GIVEN ENTRIES:
....................

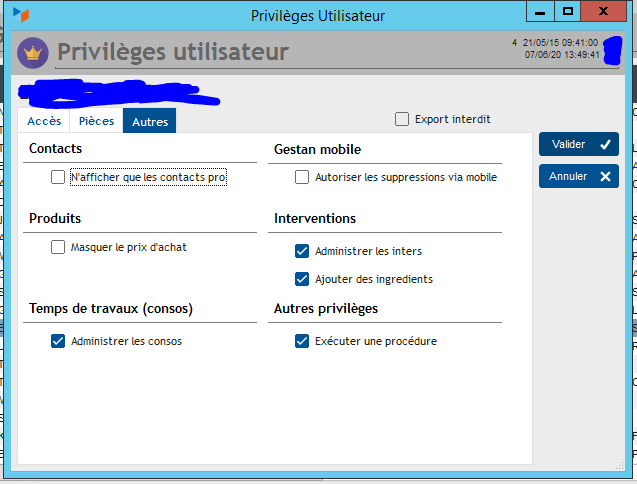Screen dimensions: 637x484
Task: Minimize the Privilèges Utilisateur window
Action: (x=541, y=11)
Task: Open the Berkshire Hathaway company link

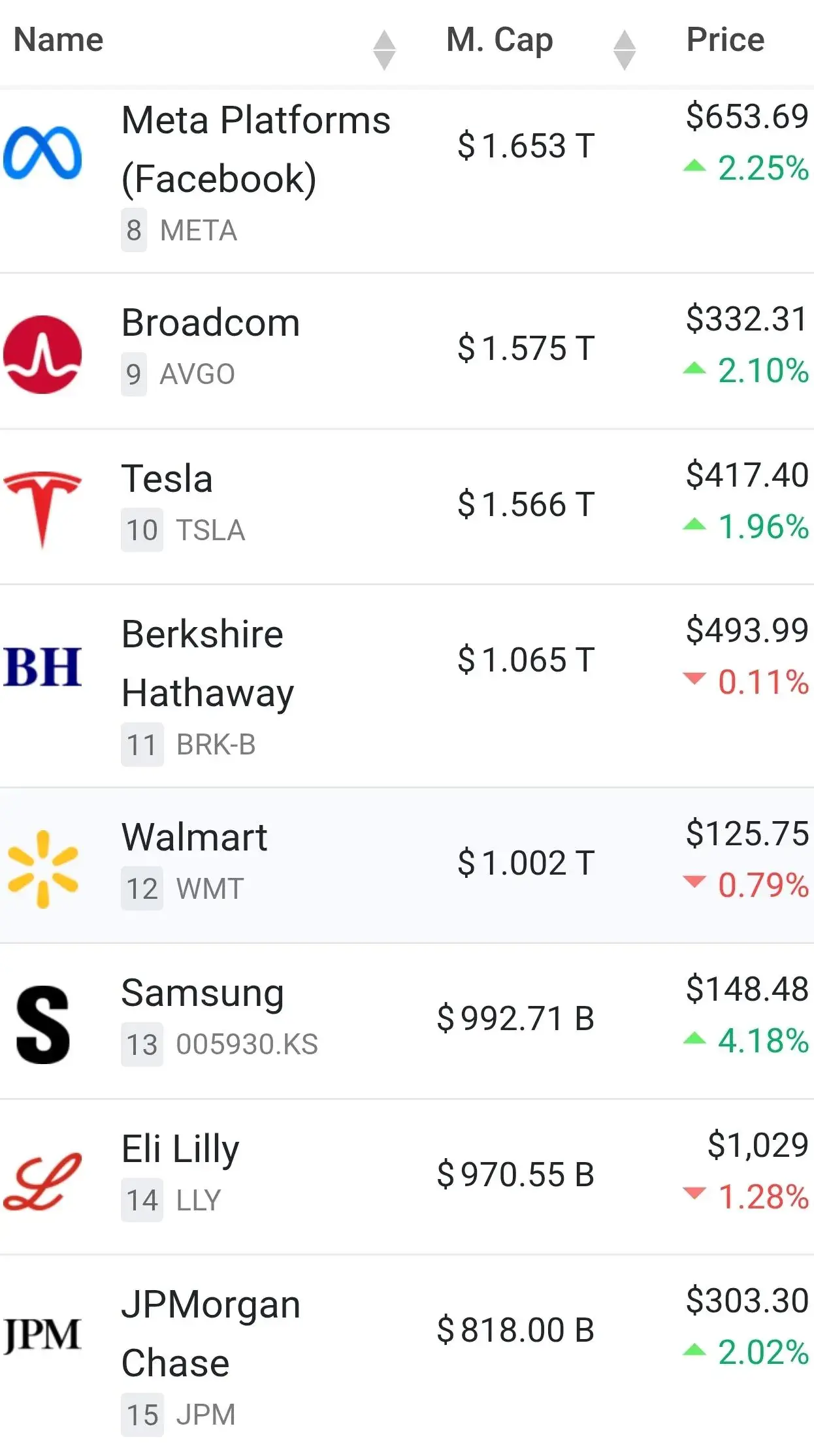Action: click(208, 663)
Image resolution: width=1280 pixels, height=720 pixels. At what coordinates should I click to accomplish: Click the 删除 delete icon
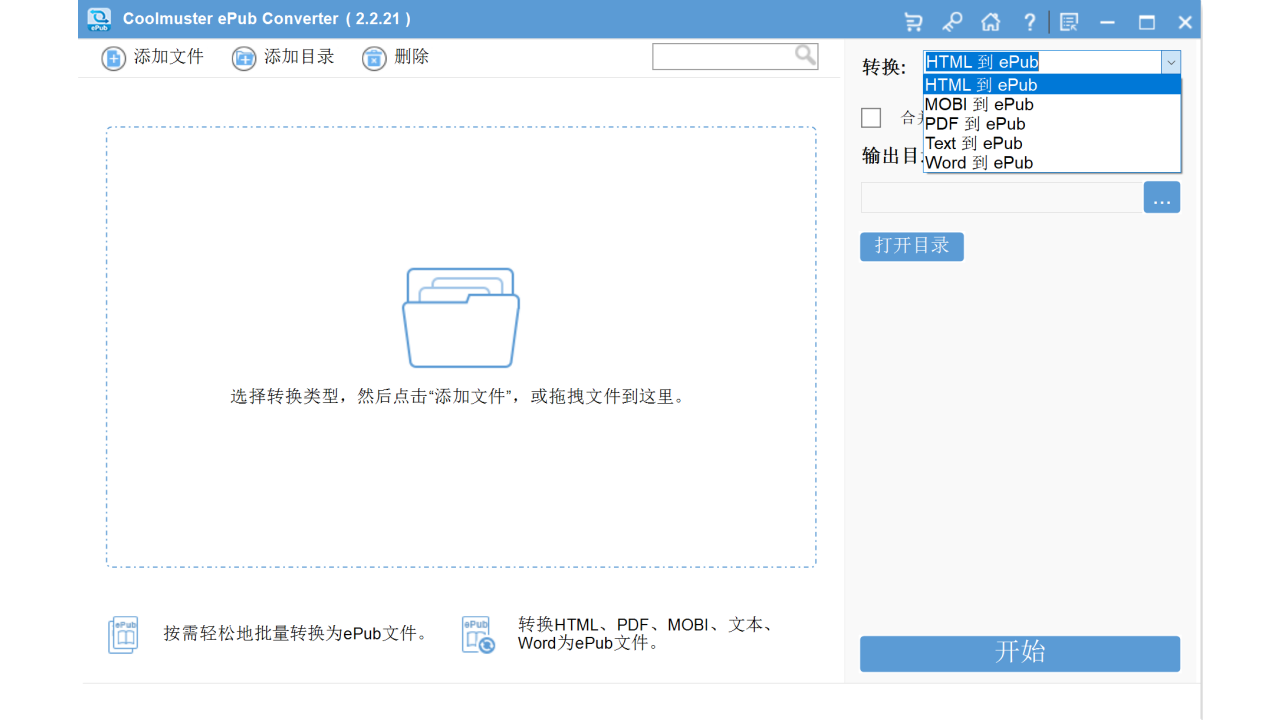pos(374,58)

....................

EXERCISE DESCRIPTION:
Skip every picture. Repeat word for word the lines from the line holding "Image resolution: width=1280" through the end of the entries above.

RESULT OF THIS EXERCISE:
Image resolution: width=1280 pixels, height=720 pixels. At what coordinates should I click to accomplish: Click the 删除 delete icon
pos(374,58)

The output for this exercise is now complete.